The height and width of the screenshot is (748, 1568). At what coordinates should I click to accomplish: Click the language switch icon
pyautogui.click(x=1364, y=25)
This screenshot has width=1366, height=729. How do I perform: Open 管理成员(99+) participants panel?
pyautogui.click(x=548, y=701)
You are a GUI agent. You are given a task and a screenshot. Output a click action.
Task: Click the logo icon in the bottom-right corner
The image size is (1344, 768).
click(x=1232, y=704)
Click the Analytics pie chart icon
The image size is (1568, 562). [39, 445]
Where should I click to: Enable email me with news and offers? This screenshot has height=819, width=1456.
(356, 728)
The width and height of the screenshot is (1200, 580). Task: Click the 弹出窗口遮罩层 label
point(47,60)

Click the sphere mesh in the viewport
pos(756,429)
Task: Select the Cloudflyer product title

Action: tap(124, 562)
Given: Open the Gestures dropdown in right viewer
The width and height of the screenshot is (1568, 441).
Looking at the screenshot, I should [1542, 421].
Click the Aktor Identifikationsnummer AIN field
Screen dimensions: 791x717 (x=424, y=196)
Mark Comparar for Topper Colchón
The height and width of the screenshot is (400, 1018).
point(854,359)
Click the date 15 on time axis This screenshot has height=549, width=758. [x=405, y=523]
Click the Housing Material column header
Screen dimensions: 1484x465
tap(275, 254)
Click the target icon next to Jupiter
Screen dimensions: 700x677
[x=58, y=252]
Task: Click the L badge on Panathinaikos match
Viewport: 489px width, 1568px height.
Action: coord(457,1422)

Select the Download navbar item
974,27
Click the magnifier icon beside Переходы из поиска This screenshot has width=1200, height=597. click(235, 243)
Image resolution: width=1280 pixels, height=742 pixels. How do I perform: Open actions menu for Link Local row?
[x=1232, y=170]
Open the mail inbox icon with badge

┄┄┄┄┄┄┄┄┄┄┄┄┄┄┄┄┄┄┄┄

EXERCISE INSTRUCTIONS: For the word "right", go through the records and show each line that carries it.

SOLUTION TO THIS TASK:
Task: Click the logo icon in the bottom-right corner
Given: Open the Gestures dropdown in right viewer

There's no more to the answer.